#### [Set task A]
According to the court opinion excerpt, which two agencies conducted the inventory searches of the box?

#### [Source]
════

Because we hold that the HPD and the DEA conducted valid inventory searches of the box, we need not decide if this was a valid search incident to arrest.




A. Drug-Related Offenses.


Gallo challenges the sufficiency of the evidence to sustain his convictions for conspiracy to possess cocaine with intent to distribute, and for aiding and abetting the possession of cocaine with intent to distribute. In reviewing the sufficiency of the evidence, this court must examine the evidence in the light most favorable to the verdict and uphold the conviction " 'if a rational trier of fact could have found the essential elements of the offense beyond a reasonable doubt.' " United States v. Rodriguez-Mireles, 896 F.2d 890, 892 (5th Cir.1990) (quoting United States v. Ayala, 887 F.2d 62, 67 (5th Cir.1989)). Further, this court accepts all credibility choices that tend to support the jury's verdict. United States v. Yamin, 868 F.2d 130, 133 (5th Cir.), cert. denied, --- U.S. ----, 109 S.Ct. 3258, 106 L.Ed.2d 603 (1989).

════

(Entries pointing to words and elements)
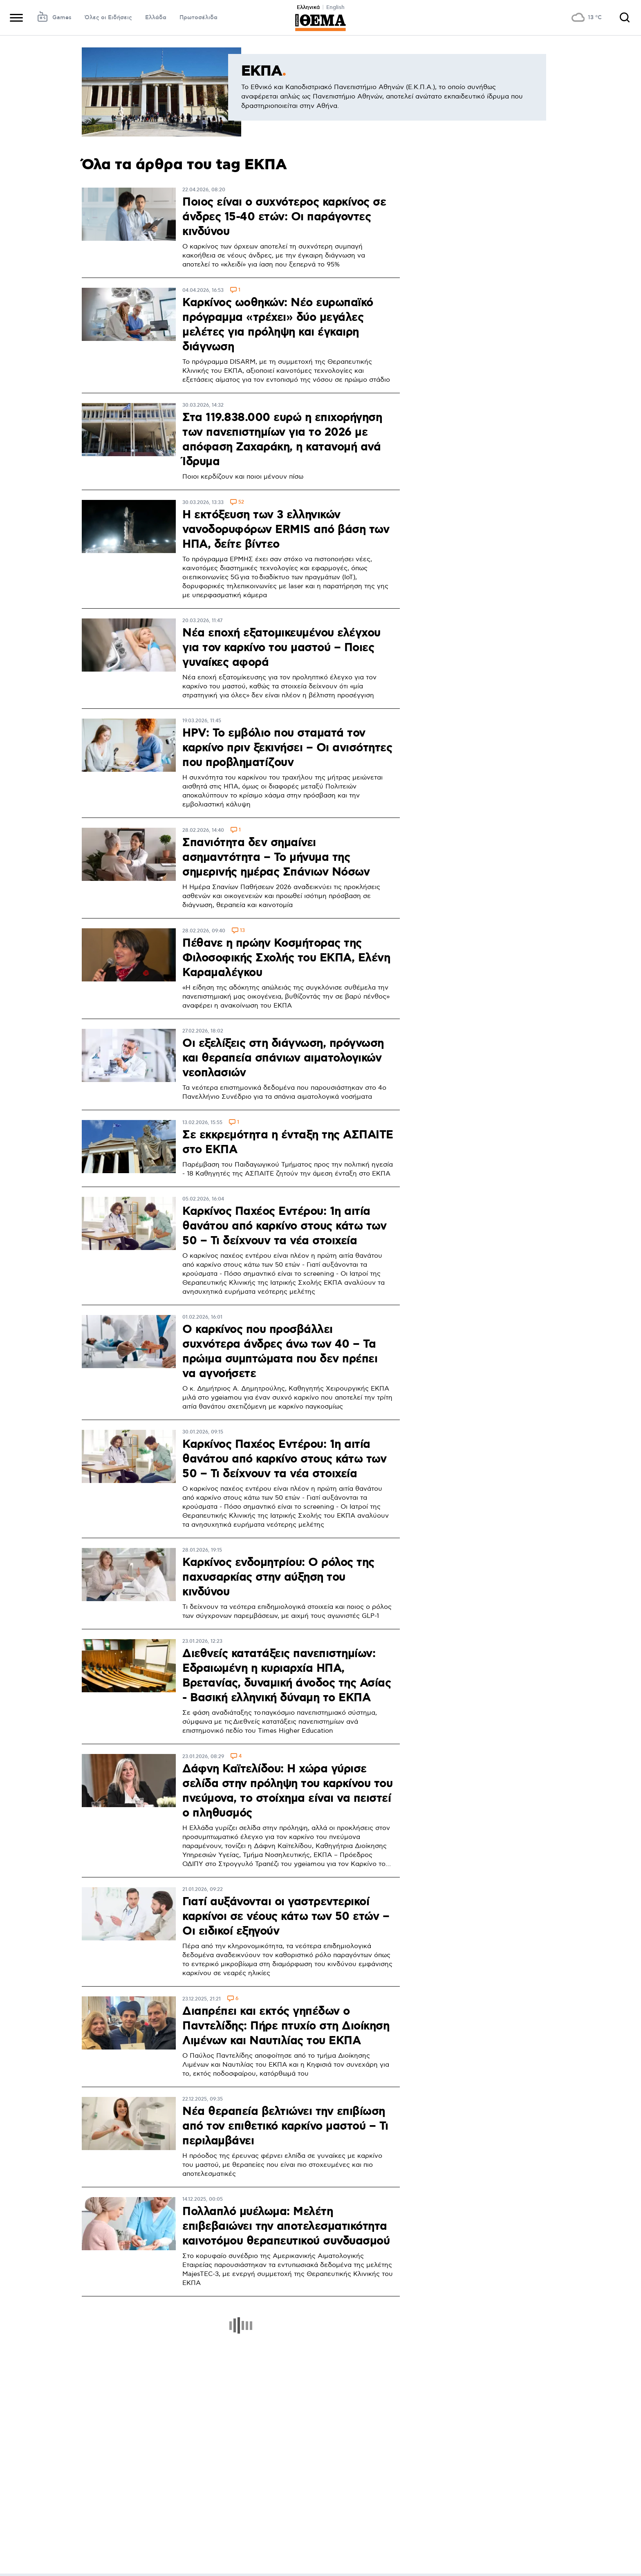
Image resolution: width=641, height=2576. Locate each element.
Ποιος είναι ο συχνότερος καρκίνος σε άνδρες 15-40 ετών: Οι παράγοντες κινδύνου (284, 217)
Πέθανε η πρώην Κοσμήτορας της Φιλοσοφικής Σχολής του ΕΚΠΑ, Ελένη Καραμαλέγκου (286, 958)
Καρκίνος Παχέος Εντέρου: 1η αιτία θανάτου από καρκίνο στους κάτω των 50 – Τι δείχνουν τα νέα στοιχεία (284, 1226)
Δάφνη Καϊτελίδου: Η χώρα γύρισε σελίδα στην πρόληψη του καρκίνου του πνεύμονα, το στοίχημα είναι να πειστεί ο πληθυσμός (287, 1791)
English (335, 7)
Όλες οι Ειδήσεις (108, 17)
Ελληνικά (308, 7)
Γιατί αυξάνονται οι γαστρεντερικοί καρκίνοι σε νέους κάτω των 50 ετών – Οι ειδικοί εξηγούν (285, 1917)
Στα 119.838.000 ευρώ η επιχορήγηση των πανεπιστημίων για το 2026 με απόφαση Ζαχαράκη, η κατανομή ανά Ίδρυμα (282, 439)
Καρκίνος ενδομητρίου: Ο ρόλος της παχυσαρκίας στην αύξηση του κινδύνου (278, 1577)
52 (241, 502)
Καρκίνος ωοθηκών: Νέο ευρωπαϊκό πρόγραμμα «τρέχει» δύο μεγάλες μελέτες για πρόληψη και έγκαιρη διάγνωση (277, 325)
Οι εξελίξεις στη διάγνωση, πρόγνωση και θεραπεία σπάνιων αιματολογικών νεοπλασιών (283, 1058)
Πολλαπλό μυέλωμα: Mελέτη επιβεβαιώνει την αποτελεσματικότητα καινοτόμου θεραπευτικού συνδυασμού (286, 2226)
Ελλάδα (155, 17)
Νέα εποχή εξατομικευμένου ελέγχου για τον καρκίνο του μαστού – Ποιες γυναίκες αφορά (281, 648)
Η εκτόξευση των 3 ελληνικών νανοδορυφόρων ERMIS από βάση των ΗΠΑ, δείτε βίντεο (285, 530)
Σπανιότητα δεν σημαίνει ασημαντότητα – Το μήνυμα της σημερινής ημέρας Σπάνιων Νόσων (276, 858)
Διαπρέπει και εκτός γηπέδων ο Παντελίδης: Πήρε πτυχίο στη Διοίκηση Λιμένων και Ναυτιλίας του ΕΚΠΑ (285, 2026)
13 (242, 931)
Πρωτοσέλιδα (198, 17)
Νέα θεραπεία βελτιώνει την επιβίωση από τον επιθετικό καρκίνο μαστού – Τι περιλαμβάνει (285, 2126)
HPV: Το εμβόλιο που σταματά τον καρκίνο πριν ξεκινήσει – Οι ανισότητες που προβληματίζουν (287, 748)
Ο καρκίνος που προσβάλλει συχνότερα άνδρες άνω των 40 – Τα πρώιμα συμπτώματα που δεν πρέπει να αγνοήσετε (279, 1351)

════

#### [Set task B]
Write out the entries again from the line containing "HPV: Το εμβόλιο" through the end of the entries, switching "άνδρες" to "γυναίκες" and leaving everything else unchanged.

#### [Response A]
The HPD and the DEA.

#### [Response B]
HPV: Το εμβόλιο που σταματά τον καρκίνο πριν ξεκινήσει – Οι ανισότητες που προβληματίζουν (287, 748)
Ο καρκίνος που προσβάλλει συχνότερα γυναίκες άνω των 40 – Τα πρώιμα συμπτώματα που δεν πρέπει να αγνοήσετε (279, 1351)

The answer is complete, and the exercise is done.